In Japan, there are 91 scanners per million people (Coach, 2008). The recent developments in CT technology have made it possible to use Dual Energy Computed (DECT) in routine clinical radiology. The technique utilizes two-photon energy spectra to construct CT images and it was first described in the late 1970s (Millner et al, 1979). DECT imaging technology can provide image contrast optimization, material decomposition, and monochromatic spectral images (Langan, 2008). Because X-ray absorption is energy dependent, changing the kilovoltage of the X-ray tube results in material-specific changes in attenuation.
This means that CT is able to differentiate various materials (tissues) in one scan. Until now, using CT without the Dual Energy feature would require that two scans be needed separate between two materials. The breakthrough offers the potential to enhance cardiovascular and vascular, body perfusion, brain, lung, and liver imaging, which enables physicians to diagnose their patients’ conditions faster and more accurately (Langan, 2008). Unfortunately, the benefits of CT examinations, in general, come at a cost. The radiation dose of CT examinations is much higher compared with other X-ray diagnostic procedures (AAPM 23, 2008).
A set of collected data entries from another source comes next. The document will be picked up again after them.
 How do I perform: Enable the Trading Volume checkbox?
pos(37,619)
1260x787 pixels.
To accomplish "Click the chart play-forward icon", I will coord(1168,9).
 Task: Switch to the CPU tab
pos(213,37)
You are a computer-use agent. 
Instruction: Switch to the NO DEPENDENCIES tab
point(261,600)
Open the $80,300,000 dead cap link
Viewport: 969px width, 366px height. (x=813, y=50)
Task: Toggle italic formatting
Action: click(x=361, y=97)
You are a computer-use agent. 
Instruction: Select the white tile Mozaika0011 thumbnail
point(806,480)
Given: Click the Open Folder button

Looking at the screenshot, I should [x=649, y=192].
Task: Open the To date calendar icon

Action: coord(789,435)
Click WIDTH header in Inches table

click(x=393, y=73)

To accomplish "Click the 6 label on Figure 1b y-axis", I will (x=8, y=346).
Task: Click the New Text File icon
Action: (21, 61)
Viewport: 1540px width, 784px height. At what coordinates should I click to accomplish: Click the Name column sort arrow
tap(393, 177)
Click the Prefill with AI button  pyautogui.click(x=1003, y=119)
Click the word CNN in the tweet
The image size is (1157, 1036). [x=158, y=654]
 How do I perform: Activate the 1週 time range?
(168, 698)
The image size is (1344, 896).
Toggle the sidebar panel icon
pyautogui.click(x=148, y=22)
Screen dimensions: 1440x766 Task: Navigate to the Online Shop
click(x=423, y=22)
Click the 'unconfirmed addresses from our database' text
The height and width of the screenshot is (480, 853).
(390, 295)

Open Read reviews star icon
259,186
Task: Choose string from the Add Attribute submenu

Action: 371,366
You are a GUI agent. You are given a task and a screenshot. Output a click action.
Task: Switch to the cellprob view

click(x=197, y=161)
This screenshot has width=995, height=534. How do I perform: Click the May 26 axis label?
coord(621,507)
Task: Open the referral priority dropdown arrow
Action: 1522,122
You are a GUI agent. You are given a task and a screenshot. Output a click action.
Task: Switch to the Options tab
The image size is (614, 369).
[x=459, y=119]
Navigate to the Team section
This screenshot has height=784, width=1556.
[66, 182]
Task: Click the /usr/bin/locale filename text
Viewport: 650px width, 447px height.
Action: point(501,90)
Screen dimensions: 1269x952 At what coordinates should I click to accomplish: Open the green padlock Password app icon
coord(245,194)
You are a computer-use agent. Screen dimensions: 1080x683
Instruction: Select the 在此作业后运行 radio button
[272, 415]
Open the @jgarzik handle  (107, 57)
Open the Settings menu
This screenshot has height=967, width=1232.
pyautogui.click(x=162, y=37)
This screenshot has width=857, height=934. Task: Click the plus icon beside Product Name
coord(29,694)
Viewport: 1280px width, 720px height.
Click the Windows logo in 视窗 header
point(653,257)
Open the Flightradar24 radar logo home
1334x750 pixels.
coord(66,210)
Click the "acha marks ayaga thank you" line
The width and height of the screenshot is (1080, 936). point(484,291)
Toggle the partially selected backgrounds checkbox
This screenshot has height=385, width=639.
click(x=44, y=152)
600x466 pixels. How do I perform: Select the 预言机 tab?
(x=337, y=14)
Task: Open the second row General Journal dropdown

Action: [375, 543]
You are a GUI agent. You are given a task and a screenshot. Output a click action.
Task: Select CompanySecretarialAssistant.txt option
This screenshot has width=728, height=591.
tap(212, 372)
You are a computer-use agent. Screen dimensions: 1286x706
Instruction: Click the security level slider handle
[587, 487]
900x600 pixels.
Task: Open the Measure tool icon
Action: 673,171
One estimate showed it contributes almost 70% of the total dose (Huda, 2008). The typical dose for a single CT scan is between 15 mSv in the case of adults, and to 30 mSv in the case of neonates (Brenner & Hall, 2007). Despite these risks, the use of CT is growing annually, offering significant improvements in the variety and quality of CT clinical applications, which raise the need to reevaluate these exam protocols and to compare the radiation risk versus medical benefit (ICRP 103, 2007, AAPM 23, 2008).
The risk of cancer might be increased slightly with the dose from a CT scan, but also it is possible that a poorer image could lead to missing an important detail necessary for correct diagnosis (Brenner & Hall, 2007).